Reputation: 2250
I am trying getting the all anchor tags from a given HTML where the content length is more then 30 chars i.e. if i have this HTML with me
<td><a hreh="anything">Content is more then 30 chars........</a>
<a hreh="anything">another link</a>
</td>
I have write this RegEx for this preg_match_all("/<a href=\"(.*)\"[^>]*>([a-zA-Z0-9]{30,999})<\\/[a-zA-Z]+>/si",
$match[0],$posts);
where 30 is putting the limit of minimum 30 char to anchor tag content but unfortunately this is not working.
Anyone out there who can point out what i have made wrong.
Thanks
Note : I am trying fetching this page URL's This Link
Upvotes: 2
Views: 861
Reputation: 19407
Would something simple as
<a.*?>.{30,}?</a>
not suffice? The above looks for anchor tags, with their content being 30 characters or more. It does not attempt to validate the href attribute or any other attributes of the link. It can be altered if these are required.

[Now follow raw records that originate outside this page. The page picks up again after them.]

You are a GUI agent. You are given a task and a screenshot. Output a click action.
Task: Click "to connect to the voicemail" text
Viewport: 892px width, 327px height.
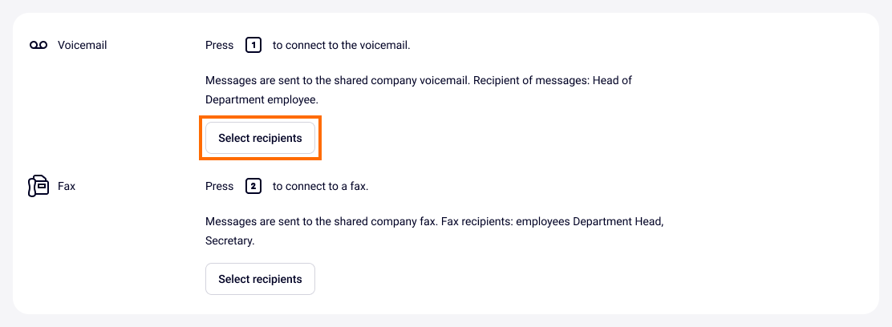coord(341,46)

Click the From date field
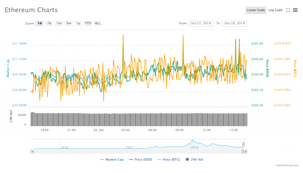click(201, 23)
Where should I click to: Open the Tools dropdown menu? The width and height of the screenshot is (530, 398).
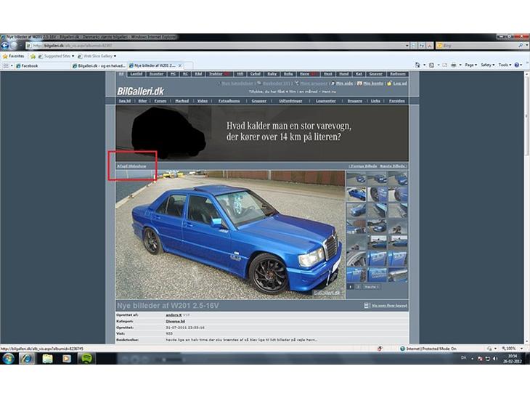pyautogui.click(x=505, y=65)
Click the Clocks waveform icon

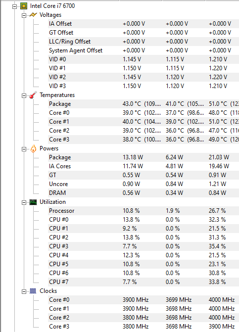(33, 291)
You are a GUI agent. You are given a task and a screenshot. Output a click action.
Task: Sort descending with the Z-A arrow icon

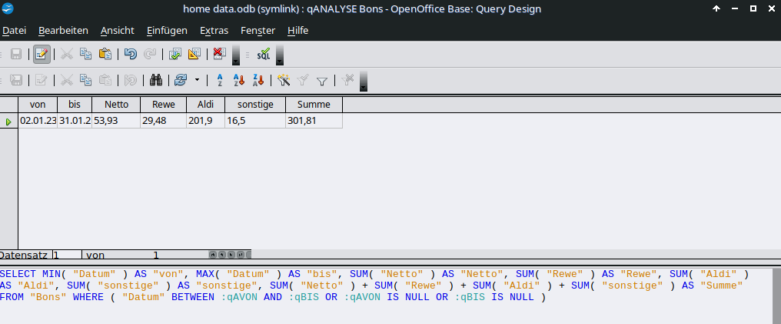tap(258, 80)
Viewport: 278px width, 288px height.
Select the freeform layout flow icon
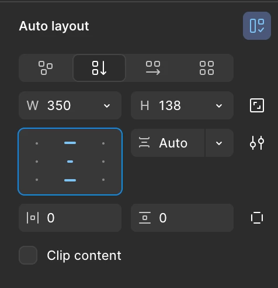coord(46,68)
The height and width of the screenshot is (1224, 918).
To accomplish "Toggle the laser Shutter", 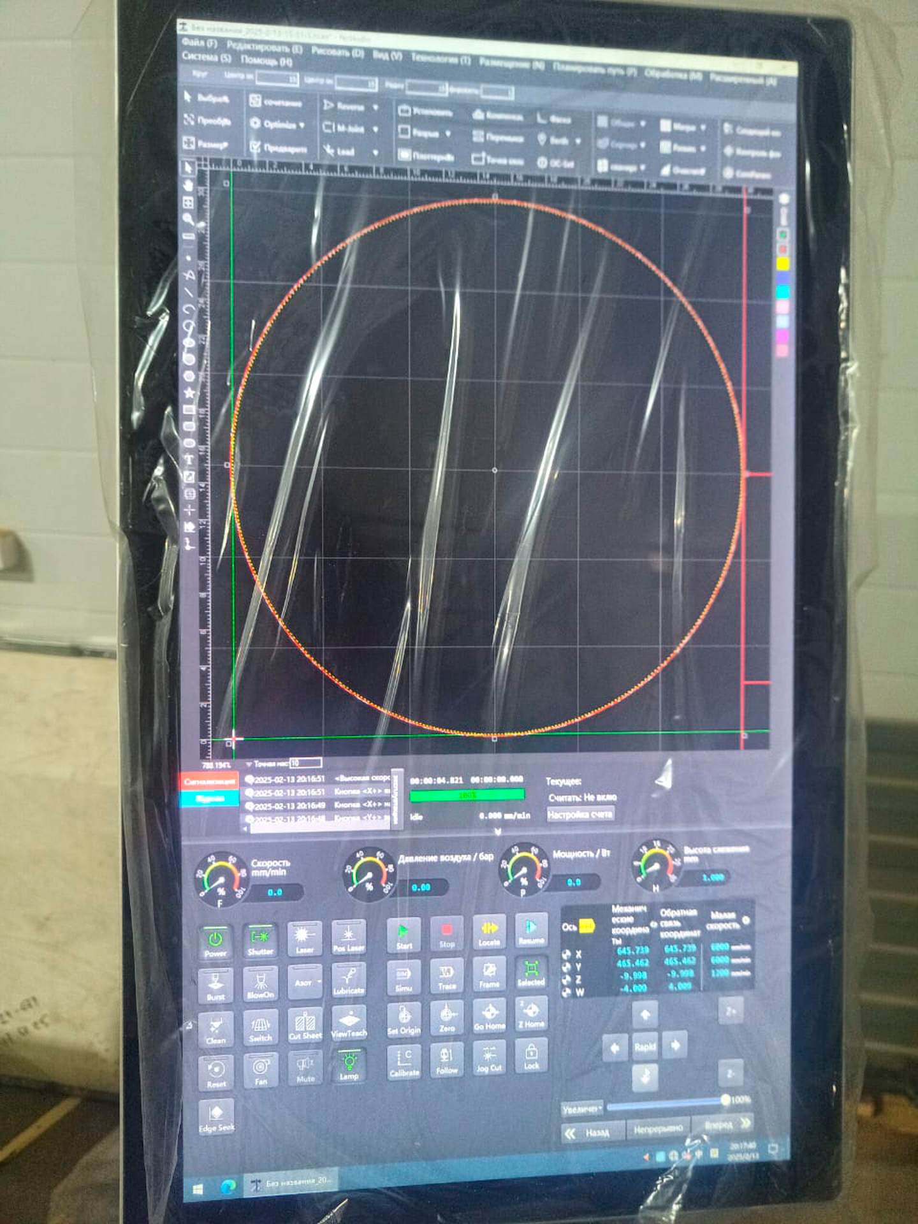I will [260, 940].
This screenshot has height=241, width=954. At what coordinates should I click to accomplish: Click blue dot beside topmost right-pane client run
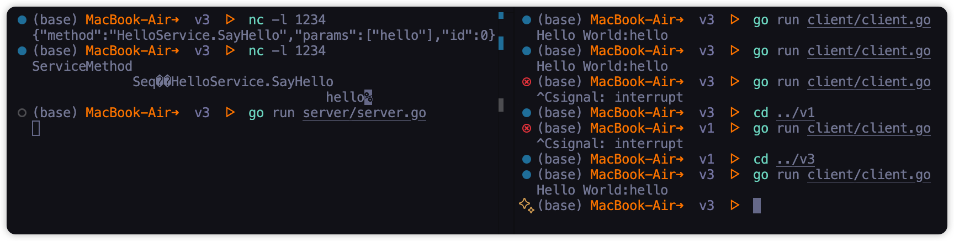[527, 20]
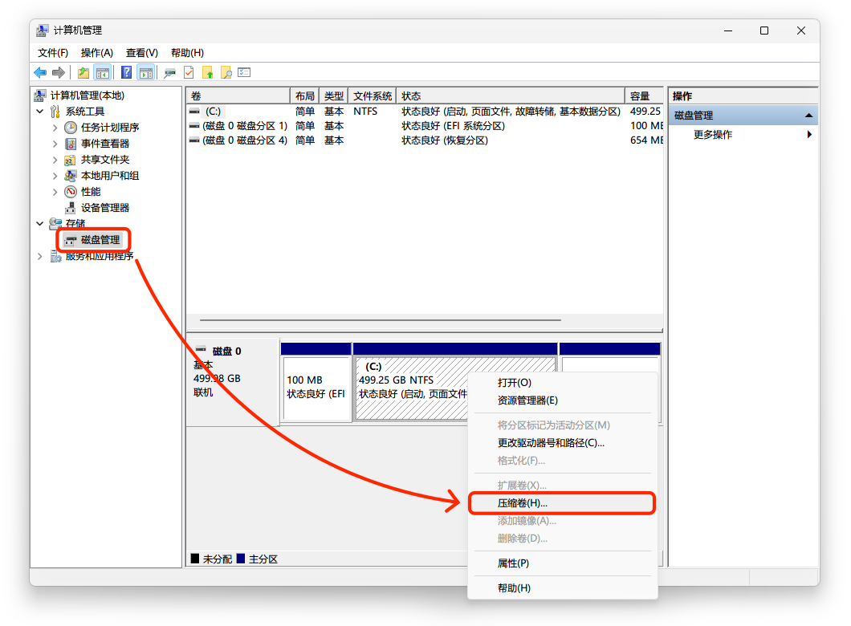Toggle the Show/Hide Console Tree toolbar icon
851x626 pixels.
(103, 73)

This is translated into preg_match_all
as (thanks to @php_nub_qq)
preg_match_all("#<a.*?>.{30,}?</a>#", $match[0],$posts);
The URL you have linked contains letters, numbers, and non-alphanumeric characters in the url string. As you have little control over the source, it might be best to generalise the case like above rather than attempt to white list on a per character basis.
Upvotes: 2
Reputation: 780798
Try this:
preg_match_all("/<a href=\"(.*)\"[^>]*>([a-z\d\s]{30,})<\\/[a-z]+>/si", $match[0],$posts);
Since you have the i
case-insensitive modifier, you don't need both a-z
and A-Z
in your classes. And if you're just setting a minimum length of the content, you don't need to specify a maximum of 999
; {30,}
means 30 or more.
Upvotes: 0